-- TAKENLIJST --
#1 Ga na of de uitspraken (a), (b) en (c) overeenkomen met het paginafragment: (a) de uitspraak is gedaan op 24 juli 1995; (b) het vakgebied van de zaak is strafrecht; (c) de annotatie in BNB 1995/272 is geschreven door M. Plante-Faile. Antwoord per uitspraak met ja of nee en citeer letterlijk de woorden uit het paginafragment die de doorslag geven.
#2 Herhaal woordelijk het stuk van het paginafragment dat begint bij de woorden "HR, 24-07-1995, nr." en stop na de woorden "Belastingrecht algemeen (V)".
#3 Beantwoord de volgende vragen aan de hand van het paginafragment:
(a) Welk wetsartikel wordt genoemd als wetingang?
(b) Wat is het LJN van de uitspraak?
(c) Wie schreef de annotatie in FED 1995/714?

-- PAGINAFRAGMENT --
+++++

HR, 24-07-1995, nr. 30470
ECLI:NL:HR:1995:AA1657
- Instantie
Hoge Raad
- Datum
24-07-1995
- Zaaknummer
30470
- LJN
AA1657
- Vakgebied(en)
Belastingrecht algemeen (V)
- Brondocumenten en formele relaties
ECLI:NL:HR:1995:AA1657, Uitspraak, Hoge Raad, 24‑07‑1995; (Cassatie)
- Wetingang
art. 275 (oud) Gemeentewet
- Vindplaatsen
V-N 1995/3046, 33 met annotatie van Redactie
WFR 1995/1199, 1
Belastingblad 1995/618 met annotatie van Redactie
BNB 1995/272 met annotatie van G.J. van Leijenhorst
FED 1995/714 met annotatie van M. Plante-Faile
Uitspraak 24‑07‑1995
Inhoudsindicatie
-
Partij(en)

+++++

-- RUWE GEGEVENS --
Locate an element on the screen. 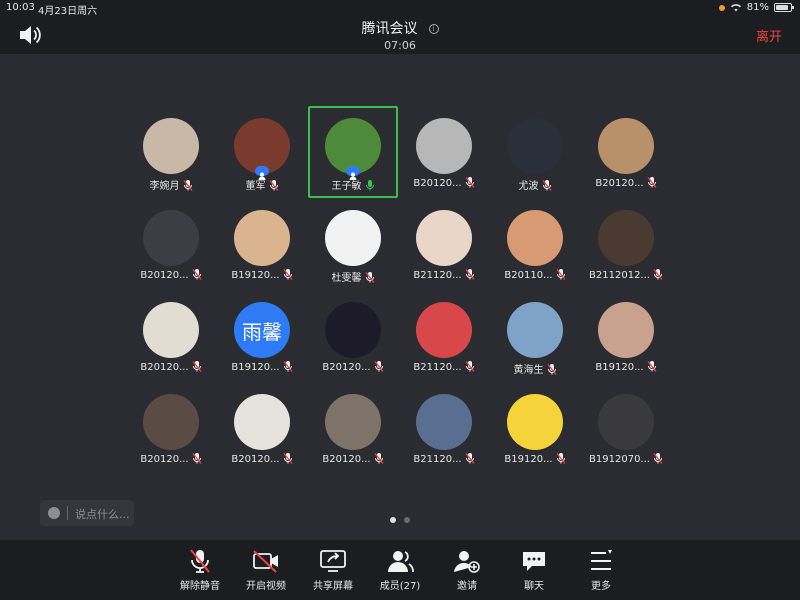  participant-name: 黄海生 is located at coordinates (528, 370).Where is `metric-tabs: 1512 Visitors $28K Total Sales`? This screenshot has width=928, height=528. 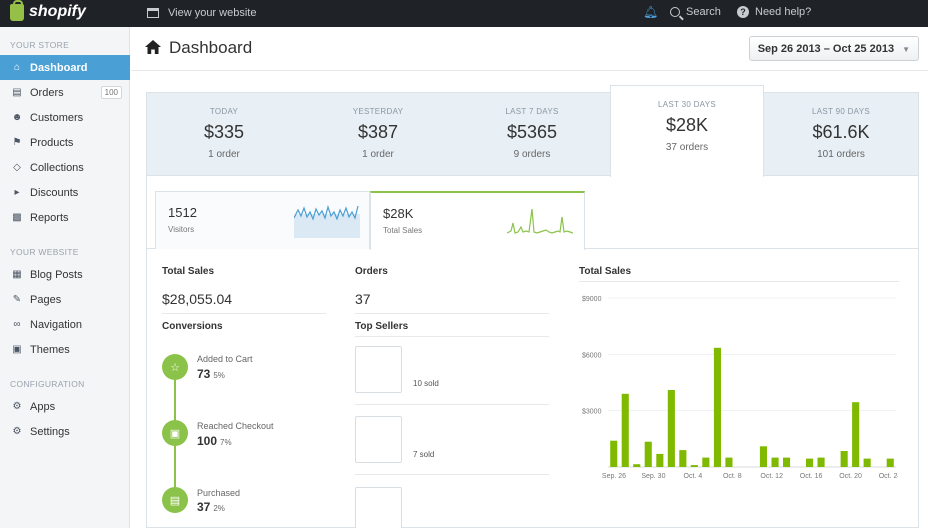
metric-tabs: 1512 Visitors $28K Total Sales is located at coordinates (532, 220).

+++++

-- UITVOER PER TAAK --
#1
(a) Ja: "24-07-1995"
(b) Nee: "Belastingrecht algemeen (V)"
(c) Nee: "BNB 1995/272 met annotatie van G.J. van Leijenhorst"

#2
HR, 24-07-1995, nr. 30470
ECLI:NL:HR:1995:AA1657
- Instantie
Hoge Raad
- Datum
24-07-1995
- Zaaknummer
30470
- LJN
AA1657
- Vakgebied(en)
Belastingrecht algemeen (V)

#3
(a) art. 275 (oud) Gemeentewet
(b) AA1657
(c) M. Plante-Faile